— Source data —
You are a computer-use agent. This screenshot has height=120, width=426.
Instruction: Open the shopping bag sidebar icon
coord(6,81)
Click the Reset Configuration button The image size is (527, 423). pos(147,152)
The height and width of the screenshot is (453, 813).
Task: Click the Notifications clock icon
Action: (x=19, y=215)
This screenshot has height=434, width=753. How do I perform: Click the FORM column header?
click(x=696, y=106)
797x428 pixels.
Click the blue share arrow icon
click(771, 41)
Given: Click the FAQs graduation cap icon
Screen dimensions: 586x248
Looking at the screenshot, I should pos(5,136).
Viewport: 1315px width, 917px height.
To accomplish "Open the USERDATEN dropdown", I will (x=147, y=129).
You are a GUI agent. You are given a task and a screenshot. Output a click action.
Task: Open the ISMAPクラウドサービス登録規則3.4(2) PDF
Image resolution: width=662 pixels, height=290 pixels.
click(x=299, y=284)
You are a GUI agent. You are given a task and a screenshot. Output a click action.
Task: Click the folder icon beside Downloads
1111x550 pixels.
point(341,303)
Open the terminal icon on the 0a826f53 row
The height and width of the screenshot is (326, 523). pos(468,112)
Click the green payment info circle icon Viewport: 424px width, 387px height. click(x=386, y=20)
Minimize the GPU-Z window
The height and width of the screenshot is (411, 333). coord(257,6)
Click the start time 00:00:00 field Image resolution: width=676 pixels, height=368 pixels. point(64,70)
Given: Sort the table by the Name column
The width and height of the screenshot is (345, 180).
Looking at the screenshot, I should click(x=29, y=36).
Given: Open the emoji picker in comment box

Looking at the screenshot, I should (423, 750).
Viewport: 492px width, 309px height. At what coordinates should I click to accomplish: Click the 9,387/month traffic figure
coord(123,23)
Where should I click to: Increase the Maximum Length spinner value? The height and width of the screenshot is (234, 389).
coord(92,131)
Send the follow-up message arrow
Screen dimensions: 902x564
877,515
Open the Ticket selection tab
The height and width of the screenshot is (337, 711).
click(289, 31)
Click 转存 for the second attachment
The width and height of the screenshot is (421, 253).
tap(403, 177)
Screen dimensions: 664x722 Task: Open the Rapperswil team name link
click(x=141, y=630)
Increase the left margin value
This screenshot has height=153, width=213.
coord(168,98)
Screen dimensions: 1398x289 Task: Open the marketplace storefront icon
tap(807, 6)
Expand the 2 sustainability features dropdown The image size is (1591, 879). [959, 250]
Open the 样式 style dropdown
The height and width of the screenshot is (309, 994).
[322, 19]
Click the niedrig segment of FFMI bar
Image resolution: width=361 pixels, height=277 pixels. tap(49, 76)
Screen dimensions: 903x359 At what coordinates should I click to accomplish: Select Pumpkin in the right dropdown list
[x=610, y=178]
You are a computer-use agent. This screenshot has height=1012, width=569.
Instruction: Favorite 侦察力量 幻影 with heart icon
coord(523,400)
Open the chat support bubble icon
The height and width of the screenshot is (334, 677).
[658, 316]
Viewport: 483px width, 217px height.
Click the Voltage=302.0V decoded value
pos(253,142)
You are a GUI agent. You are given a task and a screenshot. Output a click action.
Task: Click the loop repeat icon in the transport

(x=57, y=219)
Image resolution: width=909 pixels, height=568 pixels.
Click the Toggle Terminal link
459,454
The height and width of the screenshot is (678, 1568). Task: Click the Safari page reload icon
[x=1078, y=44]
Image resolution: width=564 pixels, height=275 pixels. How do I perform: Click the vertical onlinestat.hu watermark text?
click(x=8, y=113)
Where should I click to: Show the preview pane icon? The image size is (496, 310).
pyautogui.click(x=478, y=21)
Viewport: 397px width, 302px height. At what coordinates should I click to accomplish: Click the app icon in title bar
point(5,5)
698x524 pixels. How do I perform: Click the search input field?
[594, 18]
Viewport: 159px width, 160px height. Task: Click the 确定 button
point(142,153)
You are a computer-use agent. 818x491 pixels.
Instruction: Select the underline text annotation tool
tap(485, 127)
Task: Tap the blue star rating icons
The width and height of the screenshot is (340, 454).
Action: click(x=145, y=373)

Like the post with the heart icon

— Problem —
Could you tally how many lines of the material above include the word "computer" and reply with only that count?

— Problem solution —
3